The decision to refinance depends on your current financial situation and long-term goals. Motives for refinancing can vary from reducing a monthly payment to capturing the equity in a home and using that equity for improvements or leveraging it to tackle other debts.
What is refinancing?
Refinancing is the act of replacing one home loan with a new loan that may feature more favorable terms. This may include a lower interest rate, lower monthly payments, or “cashing out” some of the equity built up in a home if the value has increased since the initial purchase.
Building the case for a refinance really depends on the type of loan you currently have and what you’re trying to achieve. Evaluate which of the three types of loans you have below to help determine if refinancing makes sense for you.
If you’re unsure whether you should refinance your fixed-rate loan, ask yourself these three questions:
Is the current interest rate at least two points below the rate on your fixed-rate loan?
Is your current 30-year loan less than 10 years old?
Do you plan to stay in your home for a while?
If you answered yes, it might be time to consider your refinancing options.
Some homeowners who have an adjustable-rate mortgage (ARM) should consider refinancing to a fixed-loan rate when the ARM reaches at least two points above their original rate. If you qualify, you could lower your monthly payment with a fixed-rate loan that will not change over time and could save you money.

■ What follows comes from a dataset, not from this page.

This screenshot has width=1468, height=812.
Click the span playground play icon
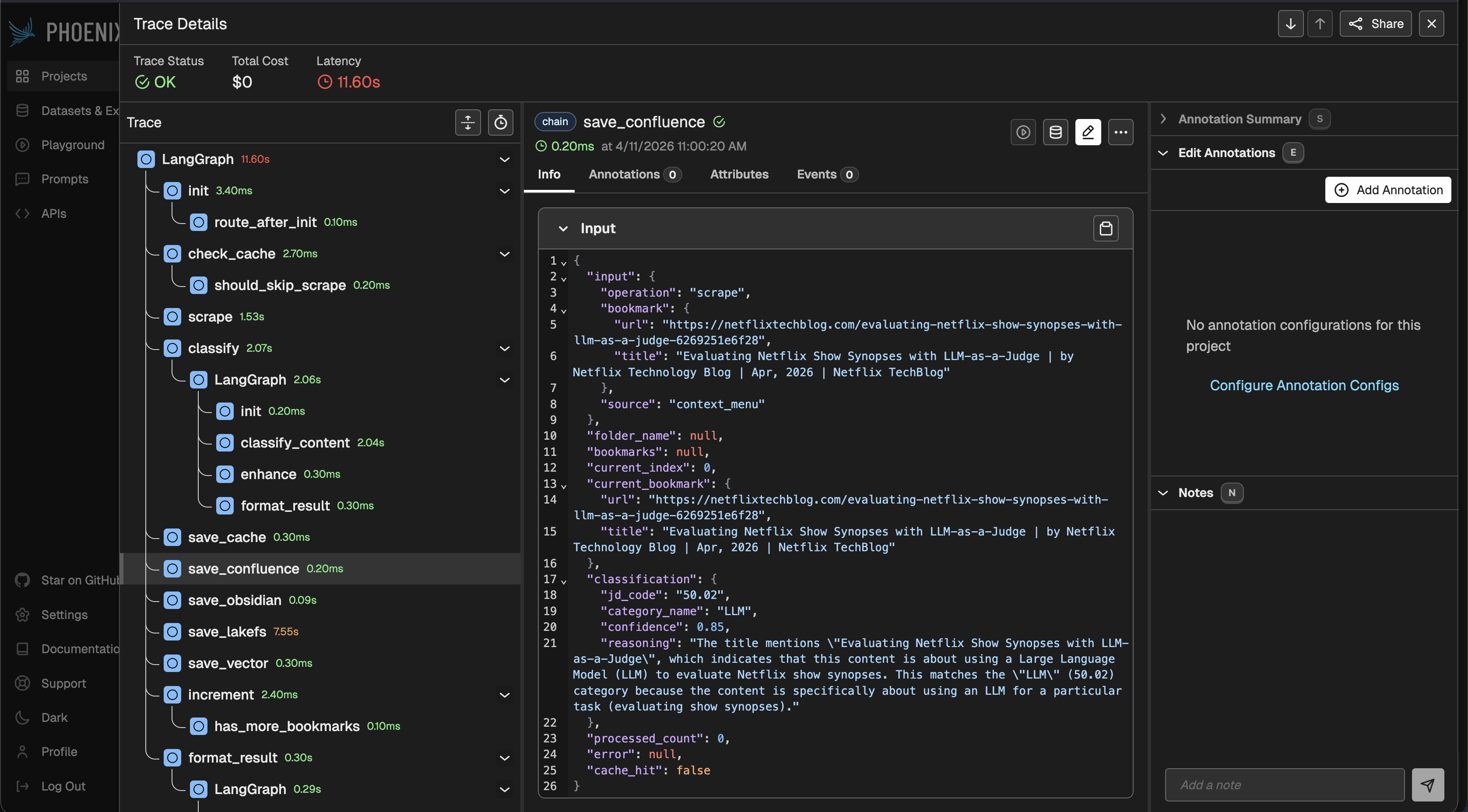tap(1023, 132)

Tapping home equity: “cash-out”
If the value of your home has increased and/or you’ve paid enough of your loan down to have positive equity, you can use refinancing as an opportunity to cash out some of that equity. Many homeowners use this to pay off other debts such as car loans, credit cards, student loans, etc. It can also be a great option for financing home improvement projects. (Consult your financial advisor on the consolidation of short-term debt into long-term debt.)

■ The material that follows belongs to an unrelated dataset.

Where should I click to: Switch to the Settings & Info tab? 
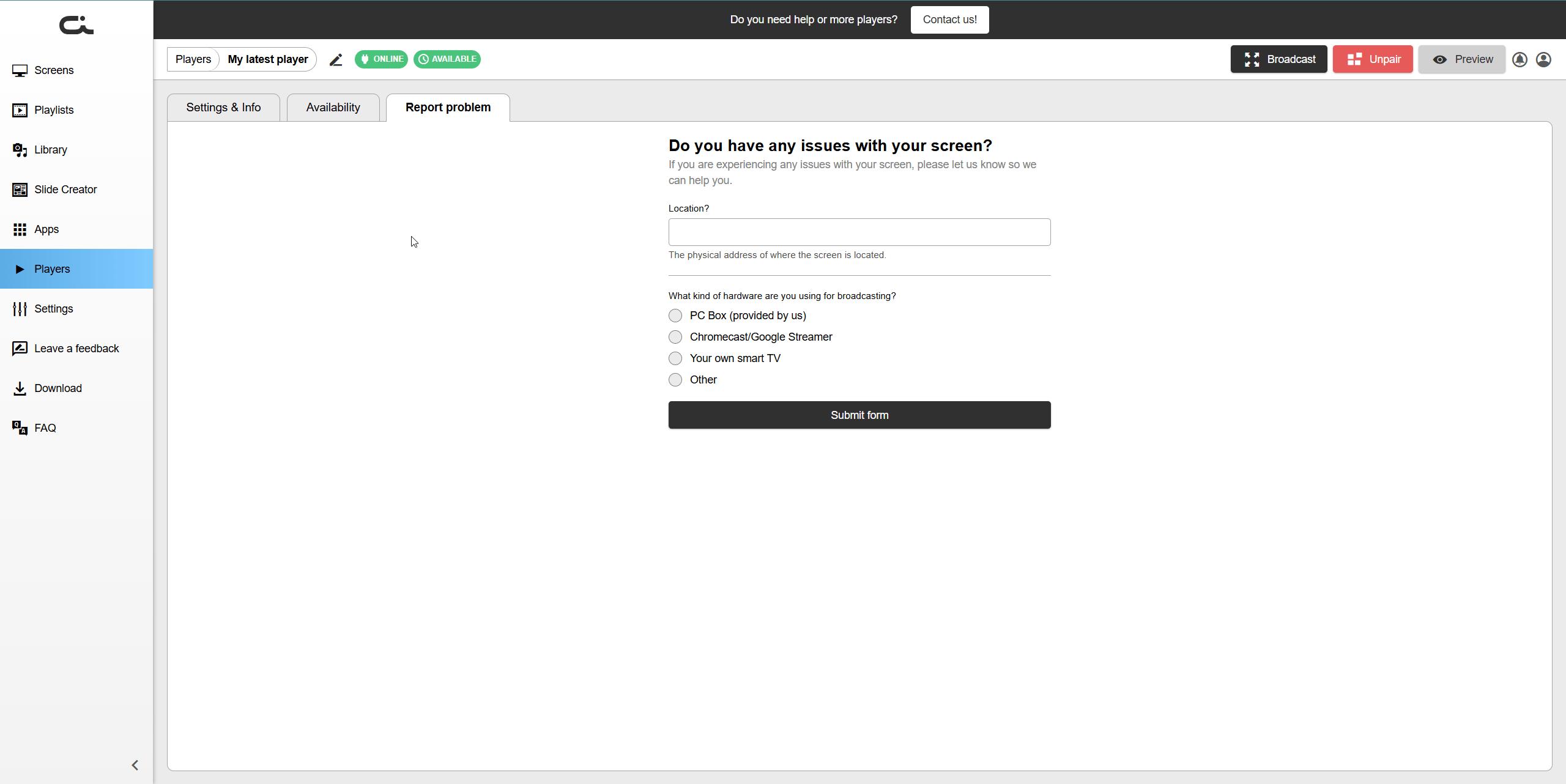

If refinancing makes sense, Evergreen Home Loans TM has a step-by-step guide for a successful mortgage refinance process. For further assistance, contact a home loan officer; from there, we’ll help you determine a solution that makes sense for your homeownership needs.

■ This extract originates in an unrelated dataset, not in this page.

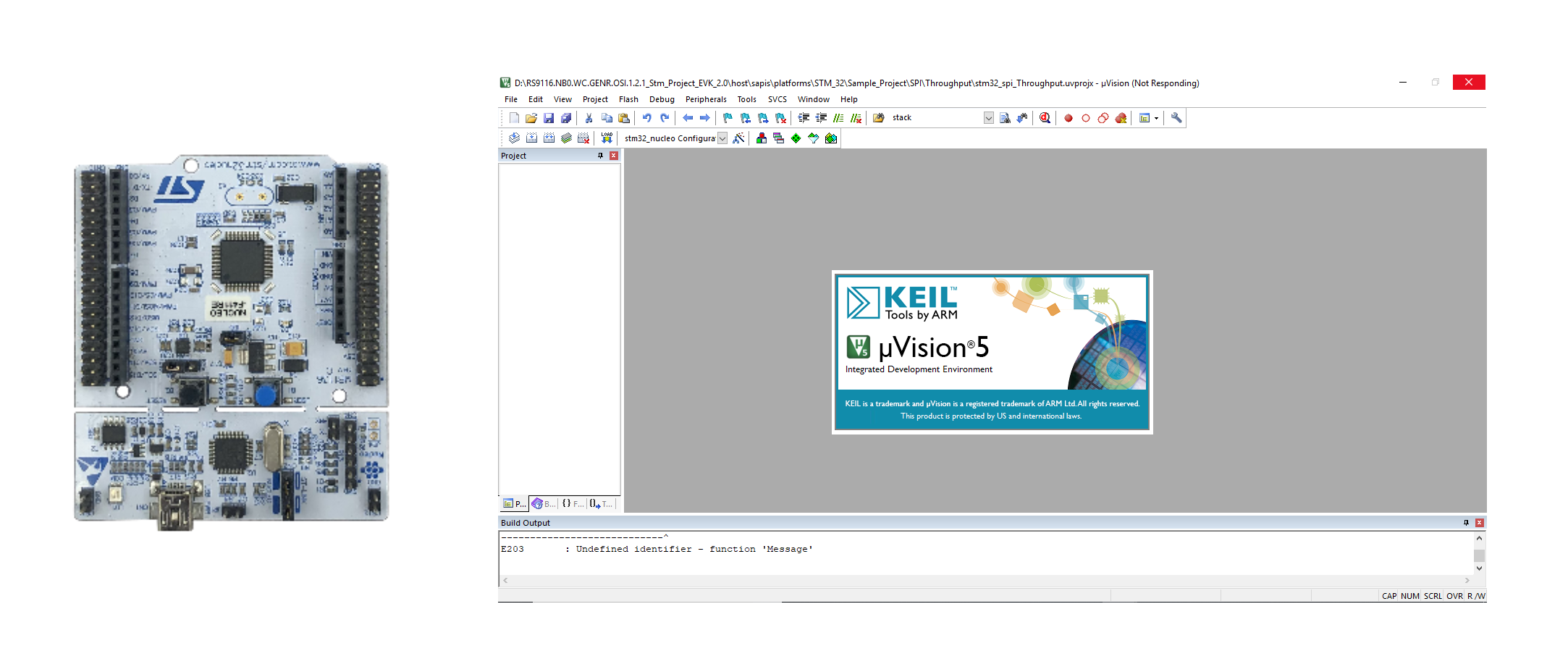
Task: Rebuild all target files
Action: pyautogui.click(x=548, y=138)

Are you interested in the advantages of refinancing? After a few years of home ownership, it may be worthwhile to review your current mortgage to determine whether a refinance would better meet your financial objectives.
Reviewing your overall financial plan is a wise first step when deciding whether or not a refinance makes sense for you. This will enable you to decide which refinance option best suits your needs. You may have the following financial objectives, and refinancing can help you reach them:
Are there any planned or unforeseen expenses? You might be able to get financing through your home equity! By making monthly mortgage payments, you may have built up some equity. A cash-out refinance enables you to access that equity and convert it into a lump sum of cash. This refinance option is a great choice if you have a big budget item planned, like a home remodel or significant home repairs, because the money can be used however you see fit.
If you want to cut back on your monthly spending, refinancing to a lower interest rate might be helpful. Your monthly mortgage payment may be reduced if you refinance to a lower interest rate, saving you money each month. Additionally, if you paid less than 20% of the purchase price for your home and must pay monthly mortgage insurance (MI), refinancing may give you the option to do so, which could lower your monthly payment.
Over the course of your loan, you could potentially save thousands of dollars by shortening the mortgage’s term and paying it off sooner. Your monthly payment may go up if you refinance to a shorter term, but your interest rate is likely to be lower, and you’ll end up paying less in interest over time. Additionally, if you currently include mortgage insurance in your mortgage payment, you might be able to have it eliminated, which would result in even greater cost savings over the course of your loan.
We would be happy to put you in touch with one of our knowledgeable loan officers if you have any questions about how refinancing your mortgage might help you achieve your financial objectives. In order to determine whether a refinance makes sense for you, they can respond to your inquiries and give you a complimentary review of your current mortgage.
What homeowners should know about the new adverse market refinance feeAccording to a Federal Housing Finance Agency (FHFA) announcement, certain refinance loan types may be subject to an adverse market refinance fee as of December 1, 2020. which may have an effect on some homeowners’ refinancing costs.
For the time being, all conventional, conforming mortgage refinances with loan balances over $125,000 will be subject to the adverse market refinance fee. A home loan that is at or below a certain loan amount is referred to as a conforming mortgage. This cap represents the lowest amount that Fannie Mae and Freddie Mac will purchase or guarantee a loan. Every year, the restrictions shift and vary by county.